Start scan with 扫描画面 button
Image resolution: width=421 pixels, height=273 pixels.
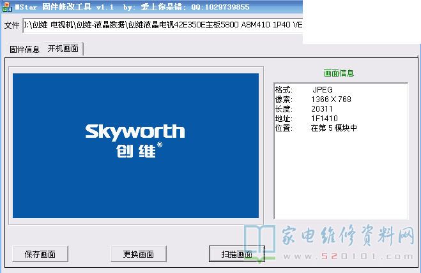click(x=236, y=254)
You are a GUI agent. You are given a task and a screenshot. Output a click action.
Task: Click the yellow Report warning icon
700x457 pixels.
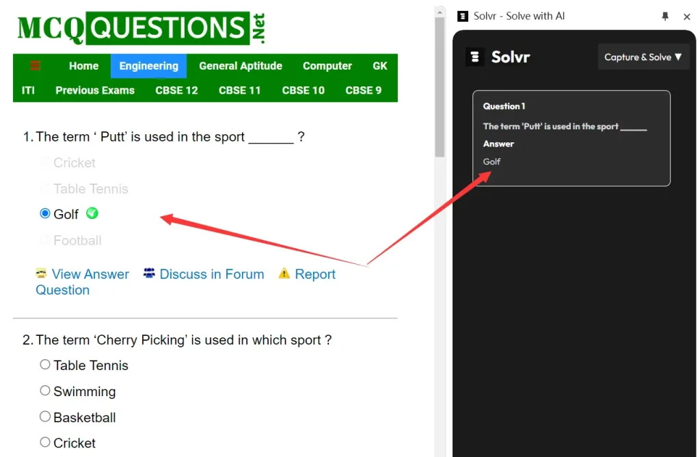point(285,274)
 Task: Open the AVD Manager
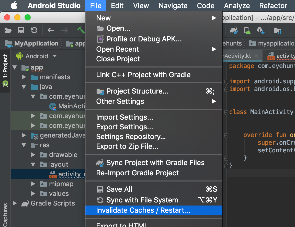pos(247,30)
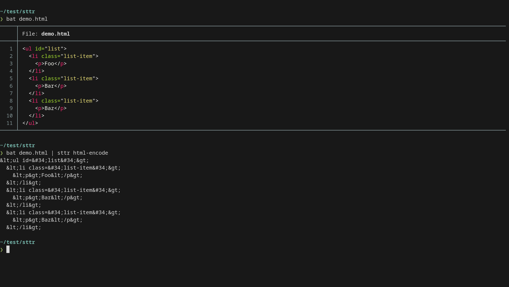This screenshot has height=287, width=509.
Task: Click the prompt arrow before 'bat demo.html | sttr'
Action: [2, 153]
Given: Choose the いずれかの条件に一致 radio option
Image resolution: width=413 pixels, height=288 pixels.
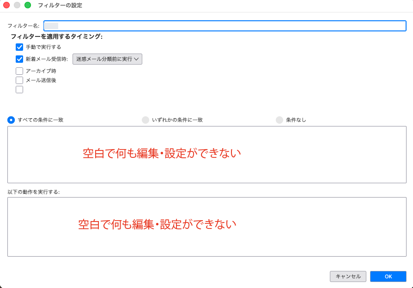Looking at the screenshot, I should (146, 120).
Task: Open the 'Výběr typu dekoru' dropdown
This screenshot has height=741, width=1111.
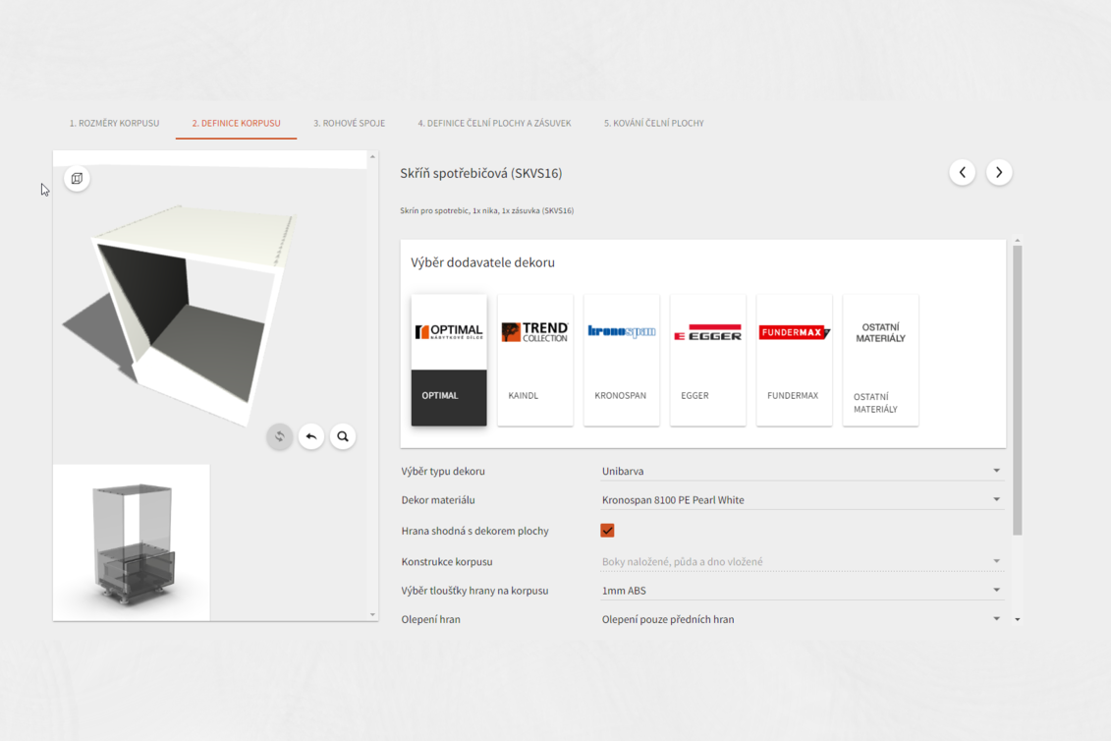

Work item:
The lines from the one containing "You are a GUI" through the last line above are to be repeated exactly, and only those. Any pictures must be left out.

Solution to this problem:
You are a GUI agent. You are given a task and a screenshot. Output a click action.
Task: Click the yellow Report warning icon
700x457 pixels.
point(285,274)
 Task: Open the AVD Manager
pos(247,30)
This screenshot has height=287, width=509.
Task: Click the prompt arrow before 'bat demo.html | sttr'
Action: [2, 153]
Given: Choose the いずれかの条件に一致 radio option
Image resolution: width=413 pixels, height=288 pixels.
Looking at the screenshot, I should (146, 120).
Task: Open the 'Výběr typu dekoru' dropdown
This screenshot has height=741, width=1111.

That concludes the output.